_What needs to be done:_ Please copy, exactly as they appear below, the lines from the one containing "Click the scroll-up" through the one containing "Check the Try".

_Data records:_
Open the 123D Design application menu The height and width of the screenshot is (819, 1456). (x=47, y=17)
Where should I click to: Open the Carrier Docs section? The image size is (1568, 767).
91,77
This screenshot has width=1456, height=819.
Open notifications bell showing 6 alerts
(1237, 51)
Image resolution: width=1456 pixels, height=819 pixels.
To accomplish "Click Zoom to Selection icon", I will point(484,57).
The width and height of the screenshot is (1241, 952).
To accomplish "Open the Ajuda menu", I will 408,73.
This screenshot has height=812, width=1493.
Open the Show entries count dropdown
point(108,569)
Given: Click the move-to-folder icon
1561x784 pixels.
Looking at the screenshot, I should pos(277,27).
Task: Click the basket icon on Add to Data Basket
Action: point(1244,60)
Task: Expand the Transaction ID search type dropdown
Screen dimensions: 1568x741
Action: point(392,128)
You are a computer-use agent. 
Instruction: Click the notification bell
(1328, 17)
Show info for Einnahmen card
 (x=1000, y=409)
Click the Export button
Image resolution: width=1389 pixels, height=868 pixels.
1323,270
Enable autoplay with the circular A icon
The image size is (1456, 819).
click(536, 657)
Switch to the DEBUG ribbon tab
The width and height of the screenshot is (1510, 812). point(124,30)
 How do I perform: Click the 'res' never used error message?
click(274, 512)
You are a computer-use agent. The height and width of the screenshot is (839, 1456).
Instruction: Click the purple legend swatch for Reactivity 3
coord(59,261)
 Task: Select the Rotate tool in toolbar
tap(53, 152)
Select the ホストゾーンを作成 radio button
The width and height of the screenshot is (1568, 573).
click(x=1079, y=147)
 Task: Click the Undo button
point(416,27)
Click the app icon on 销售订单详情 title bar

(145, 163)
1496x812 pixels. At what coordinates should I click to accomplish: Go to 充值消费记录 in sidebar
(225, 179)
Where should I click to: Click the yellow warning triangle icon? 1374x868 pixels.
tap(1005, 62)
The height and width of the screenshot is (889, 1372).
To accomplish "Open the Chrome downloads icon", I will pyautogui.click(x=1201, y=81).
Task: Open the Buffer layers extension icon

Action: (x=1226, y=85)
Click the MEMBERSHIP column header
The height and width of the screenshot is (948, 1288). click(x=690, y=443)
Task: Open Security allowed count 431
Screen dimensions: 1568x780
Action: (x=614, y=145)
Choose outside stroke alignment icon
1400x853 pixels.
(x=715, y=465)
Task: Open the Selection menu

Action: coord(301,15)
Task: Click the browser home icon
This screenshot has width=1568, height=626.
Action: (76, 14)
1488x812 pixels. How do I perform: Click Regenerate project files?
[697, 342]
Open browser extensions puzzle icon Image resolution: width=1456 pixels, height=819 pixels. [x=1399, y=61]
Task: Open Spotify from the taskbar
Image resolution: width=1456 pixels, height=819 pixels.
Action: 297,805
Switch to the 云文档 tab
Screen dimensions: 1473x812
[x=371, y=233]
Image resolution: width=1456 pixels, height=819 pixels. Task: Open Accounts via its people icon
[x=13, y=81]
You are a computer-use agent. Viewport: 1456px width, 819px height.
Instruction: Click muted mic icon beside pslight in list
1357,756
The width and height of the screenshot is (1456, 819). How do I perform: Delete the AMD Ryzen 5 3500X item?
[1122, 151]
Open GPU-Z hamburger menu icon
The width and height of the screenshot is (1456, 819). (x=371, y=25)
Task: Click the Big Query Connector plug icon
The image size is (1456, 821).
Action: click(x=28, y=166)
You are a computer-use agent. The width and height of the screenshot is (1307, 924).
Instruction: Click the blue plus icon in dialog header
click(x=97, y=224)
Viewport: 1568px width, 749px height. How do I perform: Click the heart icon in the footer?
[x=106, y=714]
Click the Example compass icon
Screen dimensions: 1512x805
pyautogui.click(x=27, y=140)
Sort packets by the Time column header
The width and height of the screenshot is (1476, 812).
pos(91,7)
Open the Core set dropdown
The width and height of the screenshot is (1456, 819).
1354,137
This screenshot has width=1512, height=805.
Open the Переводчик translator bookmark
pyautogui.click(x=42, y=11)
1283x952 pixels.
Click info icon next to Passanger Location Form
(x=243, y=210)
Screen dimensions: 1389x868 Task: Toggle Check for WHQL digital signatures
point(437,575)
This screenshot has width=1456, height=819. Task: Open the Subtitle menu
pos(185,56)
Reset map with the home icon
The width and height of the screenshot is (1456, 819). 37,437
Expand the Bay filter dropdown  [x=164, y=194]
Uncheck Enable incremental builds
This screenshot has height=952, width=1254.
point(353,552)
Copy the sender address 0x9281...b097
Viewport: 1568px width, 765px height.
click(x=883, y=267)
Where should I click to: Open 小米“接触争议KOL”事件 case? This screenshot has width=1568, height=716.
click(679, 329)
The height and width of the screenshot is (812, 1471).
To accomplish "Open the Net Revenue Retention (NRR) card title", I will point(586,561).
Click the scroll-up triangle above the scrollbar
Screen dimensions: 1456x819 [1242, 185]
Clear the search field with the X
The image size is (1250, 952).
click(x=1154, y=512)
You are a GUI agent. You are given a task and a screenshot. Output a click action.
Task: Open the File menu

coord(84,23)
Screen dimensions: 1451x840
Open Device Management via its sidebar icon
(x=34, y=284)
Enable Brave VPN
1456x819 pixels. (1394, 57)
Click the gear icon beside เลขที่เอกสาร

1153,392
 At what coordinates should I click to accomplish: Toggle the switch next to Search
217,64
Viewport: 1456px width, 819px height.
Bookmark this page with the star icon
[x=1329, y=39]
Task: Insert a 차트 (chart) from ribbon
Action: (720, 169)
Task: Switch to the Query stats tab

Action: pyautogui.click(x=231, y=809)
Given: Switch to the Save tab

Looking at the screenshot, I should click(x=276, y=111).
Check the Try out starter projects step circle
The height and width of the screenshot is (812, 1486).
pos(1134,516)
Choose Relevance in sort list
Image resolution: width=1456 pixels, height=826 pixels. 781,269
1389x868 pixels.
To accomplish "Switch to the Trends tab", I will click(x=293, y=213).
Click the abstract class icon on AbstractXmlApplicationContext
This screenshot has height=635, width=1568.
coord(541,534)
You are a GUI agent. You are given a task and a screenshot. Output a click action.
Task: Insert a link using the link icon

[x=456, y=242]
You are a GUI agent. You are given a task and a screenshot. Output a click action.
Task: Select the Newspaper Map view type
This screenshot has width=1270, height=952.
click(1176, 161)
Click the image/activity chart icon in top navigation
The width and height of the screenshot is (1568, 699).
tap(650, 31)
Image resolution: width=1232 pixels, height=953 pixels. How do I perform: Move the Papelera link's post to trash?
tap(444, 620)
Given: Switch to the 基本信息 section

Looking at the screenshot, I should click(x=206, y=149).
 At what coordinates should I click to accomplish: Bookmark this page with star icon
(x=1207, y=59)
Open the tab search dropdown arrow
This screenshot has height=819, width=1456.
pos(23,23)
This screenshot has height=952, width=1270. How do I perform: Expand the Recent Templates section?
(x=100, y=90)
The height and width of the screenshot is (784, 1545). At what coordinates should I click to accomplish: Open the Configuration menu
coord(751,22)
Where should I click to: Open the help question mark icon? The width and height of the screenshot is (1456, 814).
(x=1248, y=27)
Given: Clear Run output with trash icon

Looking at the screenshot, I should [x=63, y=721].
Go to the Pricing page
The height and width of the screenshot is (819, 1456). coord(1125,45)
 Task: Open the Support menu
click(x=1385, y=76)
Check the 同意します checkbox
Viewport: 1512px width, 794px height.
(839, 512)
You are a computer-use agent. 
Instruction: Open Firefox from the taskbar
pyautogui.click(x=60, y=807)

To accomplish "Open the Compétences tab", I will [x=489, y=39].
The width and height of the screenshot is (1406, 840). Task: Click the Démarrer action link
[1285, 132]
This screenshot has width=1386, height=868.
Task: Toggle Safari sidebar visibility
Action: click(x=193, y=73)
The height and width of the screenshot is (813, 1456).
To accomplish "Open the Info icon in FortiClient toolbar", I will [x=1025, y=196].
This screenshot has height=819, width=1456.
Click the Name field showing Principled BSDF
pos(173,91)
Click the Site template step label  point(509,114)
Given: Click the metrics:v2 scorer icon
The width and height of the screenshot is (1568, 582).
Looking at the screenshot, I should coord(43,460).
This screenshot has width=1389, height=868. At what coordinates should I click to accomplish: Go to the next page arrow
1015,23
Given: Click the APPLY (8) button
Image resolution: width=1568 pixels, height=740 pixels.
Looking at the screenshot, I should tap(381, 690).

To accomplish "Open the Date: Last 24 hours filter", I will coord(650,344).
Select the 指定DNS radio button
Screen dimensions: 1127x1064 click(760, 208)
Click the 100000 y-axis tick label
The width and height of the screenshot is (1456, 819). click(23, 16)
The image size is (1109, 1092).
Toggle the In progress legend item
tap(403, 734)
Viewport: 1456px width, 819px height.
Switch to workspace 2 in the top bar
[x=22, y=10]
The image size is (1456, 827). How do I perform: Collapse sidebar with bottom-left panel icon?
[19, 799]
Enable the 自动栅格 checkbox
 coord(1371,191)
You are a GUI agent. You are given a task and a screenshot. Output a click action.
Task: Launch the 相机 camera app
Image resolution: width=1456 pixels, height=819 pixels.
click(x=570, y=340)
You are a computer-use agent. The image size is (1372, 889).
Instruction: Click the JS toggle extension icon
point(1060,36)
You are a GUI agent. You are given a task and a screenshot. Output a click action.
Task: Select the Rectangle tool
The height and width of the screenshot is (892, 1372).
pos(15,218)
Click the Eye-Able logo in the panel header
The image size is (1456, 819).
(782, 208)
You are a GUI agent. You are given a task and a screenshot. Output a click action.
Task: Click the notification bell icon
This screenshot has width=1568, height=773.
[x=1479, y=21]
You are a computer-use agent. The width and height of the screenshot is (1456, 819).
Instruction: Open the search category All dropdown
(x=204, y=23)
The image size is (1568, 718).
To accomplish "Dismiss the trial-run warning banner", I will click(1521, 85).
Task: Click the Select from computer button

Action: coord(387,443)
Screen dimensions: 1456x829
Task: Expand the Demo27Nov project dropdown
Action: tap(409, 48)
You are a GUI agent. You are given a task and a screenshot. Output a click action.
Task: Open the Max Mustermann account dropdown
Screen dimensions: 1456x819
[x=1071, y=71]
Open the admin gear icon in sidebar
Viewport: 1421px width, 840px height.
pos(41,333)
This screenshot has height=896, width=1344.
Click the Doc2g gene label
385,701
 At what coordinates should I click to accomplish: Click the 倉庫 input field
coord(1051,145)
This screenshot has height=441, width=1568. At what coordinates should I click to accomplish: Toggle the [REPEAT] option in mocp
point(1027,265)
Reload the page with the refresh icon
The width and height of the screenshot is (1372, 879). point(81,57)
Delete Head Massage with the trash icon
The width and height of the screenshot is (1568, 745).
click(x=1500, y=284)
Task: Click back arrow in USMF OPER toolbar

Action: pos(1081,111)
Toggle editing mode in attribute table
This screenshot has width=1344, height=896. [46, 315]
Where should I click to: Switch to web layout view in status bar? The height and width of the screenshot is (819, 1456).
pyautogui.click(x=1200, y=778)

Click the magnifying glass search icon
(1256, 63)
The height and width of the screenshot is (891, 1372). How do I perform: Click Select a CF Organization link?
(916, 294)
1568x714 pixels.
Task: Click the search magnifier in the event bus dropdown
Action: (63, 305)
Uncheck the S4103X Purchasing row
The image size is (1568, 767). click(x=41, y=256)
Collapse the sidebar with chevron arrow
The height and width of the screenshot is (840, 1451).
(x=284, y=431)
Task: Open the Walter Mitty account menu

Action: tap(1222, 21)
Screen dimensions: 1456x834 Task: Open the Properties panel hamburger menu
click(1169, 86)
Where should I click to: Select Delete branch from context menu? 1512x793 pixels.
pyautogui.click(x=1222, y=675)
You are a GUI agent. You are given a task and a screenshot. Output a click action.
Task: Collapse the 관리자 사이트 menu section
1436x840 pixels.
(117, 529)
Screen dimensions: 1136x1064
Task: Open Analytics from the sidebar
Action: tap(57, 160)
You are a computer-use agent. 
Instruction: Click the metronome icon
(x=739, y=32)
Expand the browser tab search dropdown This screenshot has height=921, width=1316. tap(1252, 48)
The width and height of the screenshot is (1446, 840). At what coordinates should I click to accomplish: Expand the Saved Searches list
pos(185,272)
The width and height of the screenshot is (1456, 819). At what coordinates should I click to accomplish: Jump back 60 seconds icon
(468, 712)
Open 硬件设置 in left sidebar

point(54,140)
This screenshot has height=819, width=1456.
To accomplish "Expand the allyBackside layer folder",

_Output for this exercise:_
Click the scroll-up triangle above the scrollbar
Screen dimensions: 1456x819 [1242, 185]
Clear the search field with the X
The image size is (1250, 952).
click(x=1154, y=512)
You are a GUI agent. You are given a task and a screenshot. Output a click action.
Task: Open the File menu

coord(84,23)
Screen dimensions: 1451x840
Open Device Management via its sidebar icon
(x=34, y=284)
Enable Brave VPN
1456x819 pixels. (1394, 57)
Click the gear icon beside เลขที่เอกสาร

1153,392
 At what coordinates should I click to accomplish: Toggle the switch next to Search
217,64
Viewport: 1456px width, 819px height.
Bookmark this page with the star icon
[x=1329, y=39]
Task: Insert a 차트 (chart) from ribbon
Action: (720, 169)
Task: Switch to the Query stats tab

Action: pyautogui.click(x=231, y=809)
Given: Switch to the Save tab

Looking at the screenshot, I should click(x=276, y=111).
Check the Try out starter projects step circle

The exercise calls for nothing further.